All this granted, I still found it hard to warm to Dinorah. This was not on account of any deficiencies in the performance, which on the whole was satisfactory and at times very good indeed. No, it came down to a combination of dramaturgical flimsiness and that most elusive of measures – musical quality. Taking the latter point first, there is no question but that Meyerbeer knew what he was doing – the music was tuneful when tunefulness was needed, and dramatic where this was called for. However, while individual numbers were appealing, en masse they felt rather undistinguished. And while greater familiarity might lead to greater enjoyment, the weaknesses of the libretto were such that it would be hard to invest in this opera other than as a vehicle for singers. With plot elements drawn from Freischütz and Lucia, a complex back-story involving a cursed treasure that ultimately turns out to be just a MacGuffin, and in Act III, a series of dramatically irrelevant numbers for the comprimari (those in smaller roles), this justified Wagner’s strictures about contemporary operatic norms in his Zurich writings (though not his scurrilous anti-Semitic diatribes against Meyerbeer specifically, of course).

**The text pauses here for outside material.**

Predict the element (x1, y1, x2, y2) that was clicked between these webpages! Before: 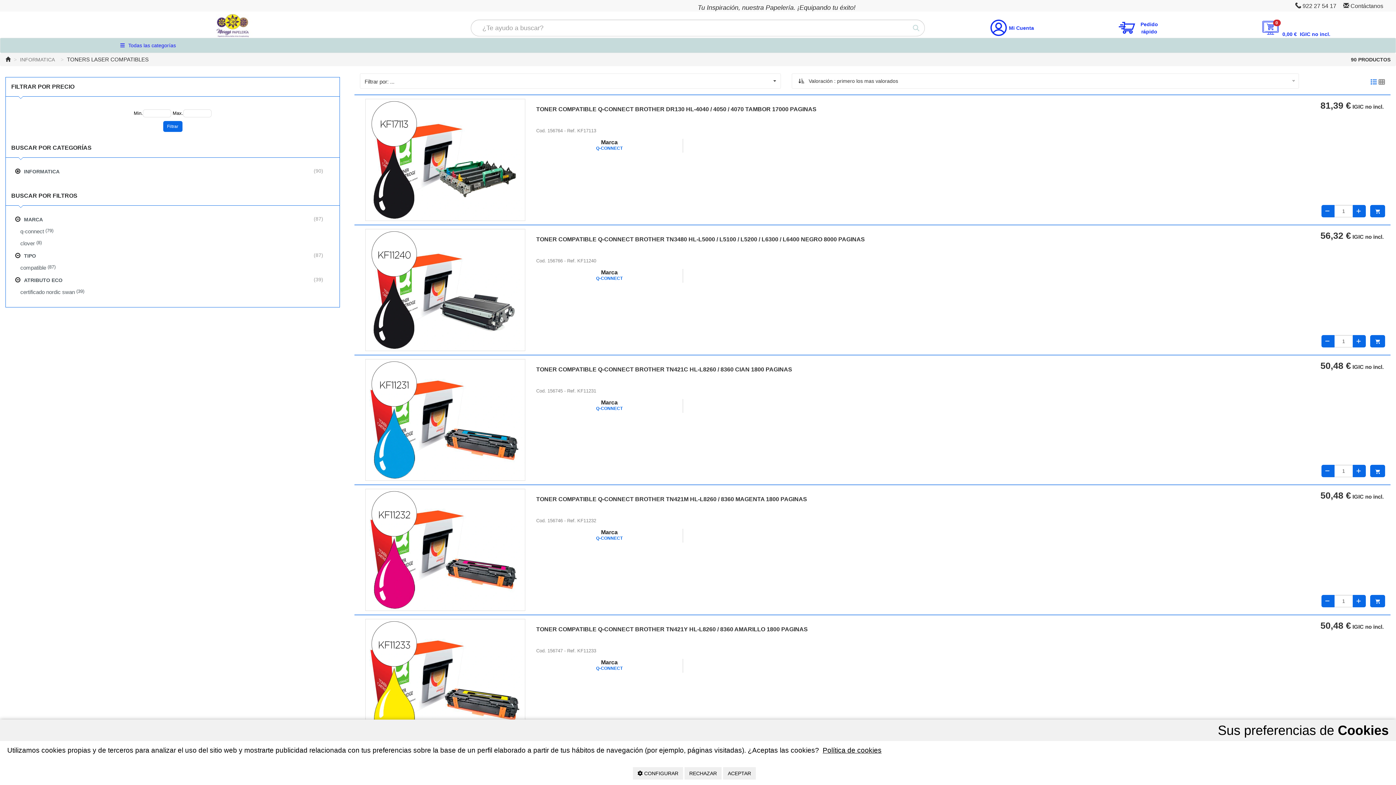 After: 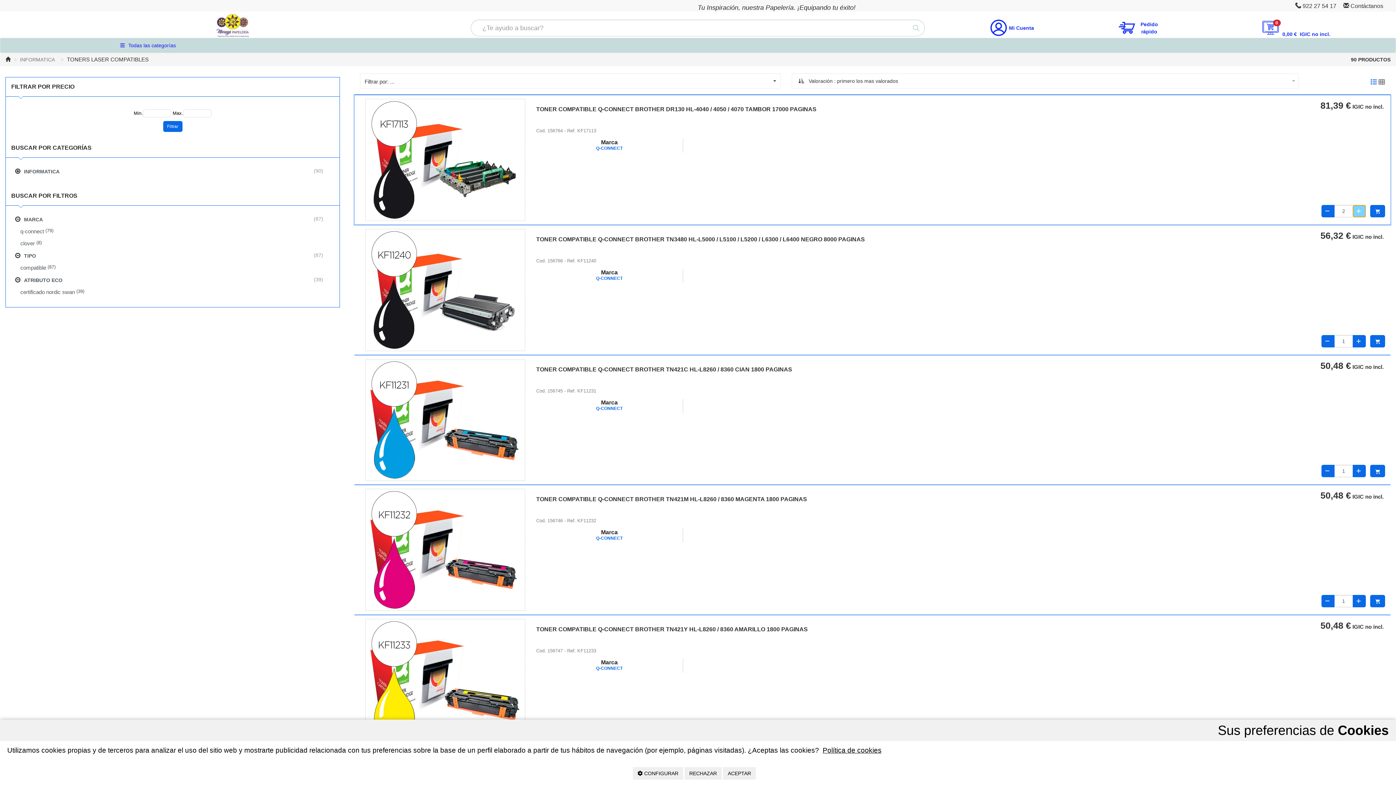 Action: bbox: (1353, 205, 1366, 217)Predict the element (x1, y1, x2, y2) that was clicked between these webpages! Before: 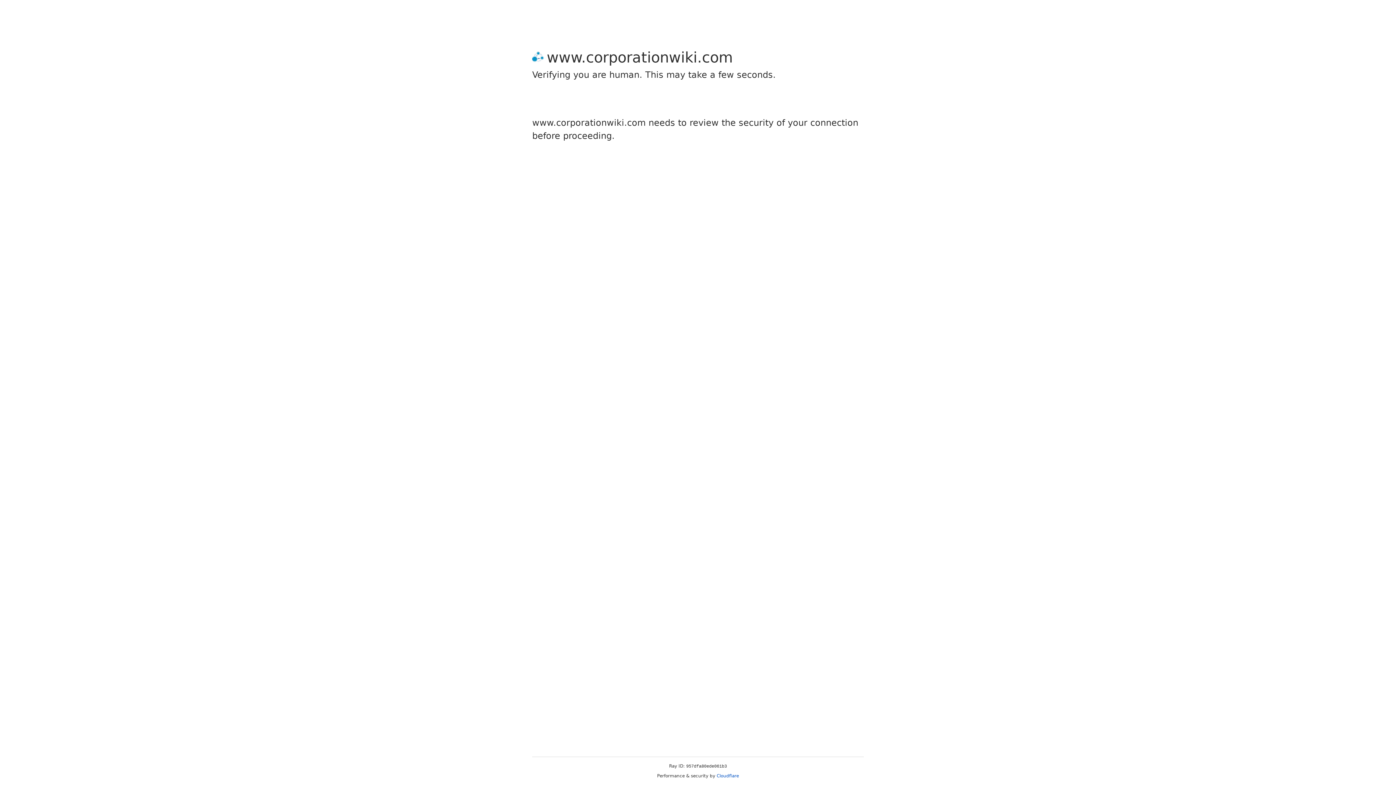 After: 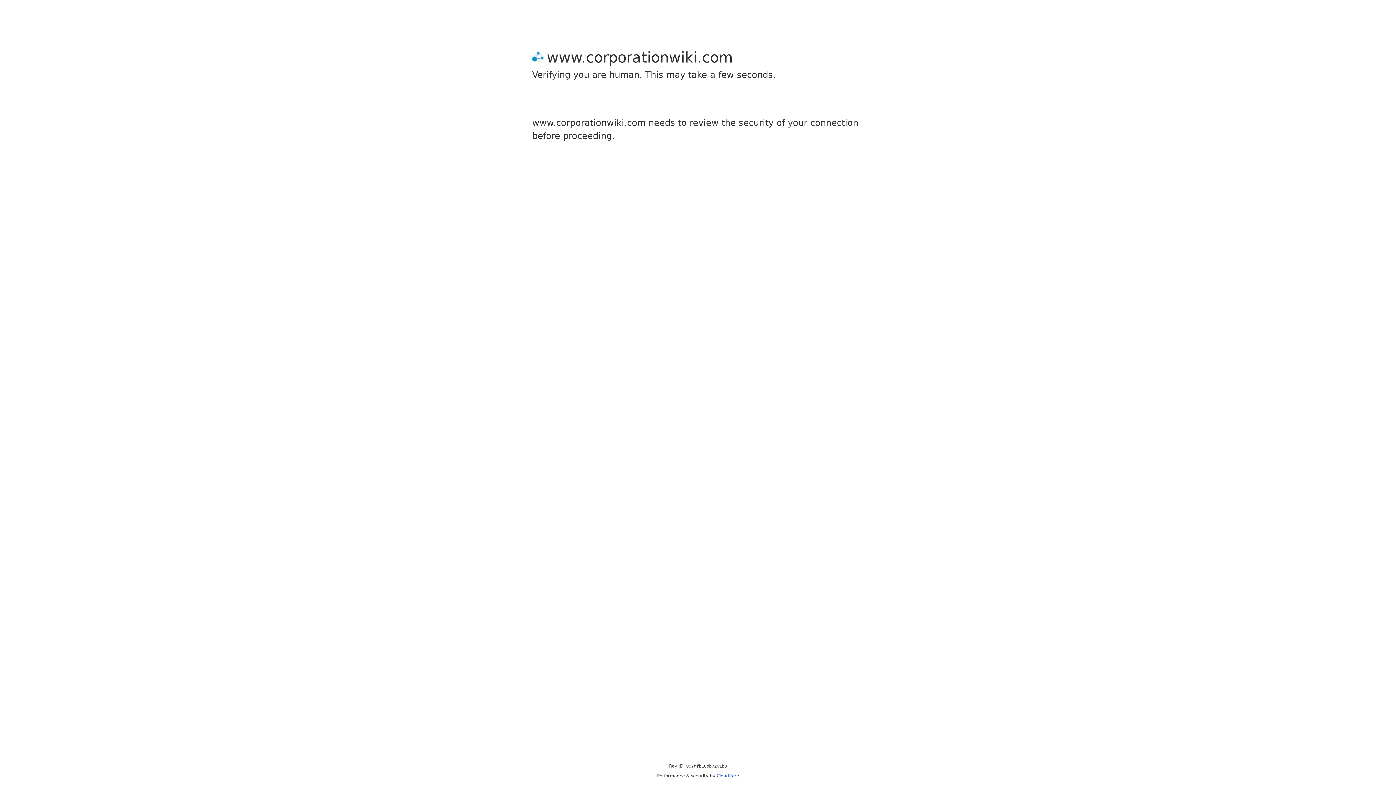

Where Meyerbeer was particularly effective was at creating varied and imaginative orchestral textures. The opening string music in the Overture – fleet broken chords and runs in the two violin parts, returning many times later on when it is identified with the heroine’s wandering wits – anticipates the beginning of Smetana’s Vltava by 15 years. Later in the Overture, there was an attractive alternation of a more martial idiom (with rhythms that sounded like something from Star Wars) with an ethereal passage featuring flowing harps. One of the choruses in Act II saw the female singers accompanied by a hummed male part. And most magical of all, in Act III, the unaccompanied choir barely breathed the Sancta Maria music from a seated position, something which vividly recalled the “Auferstehen, ja Auferstehen” choir entry in Mahler’s much later Resurrection Symphony.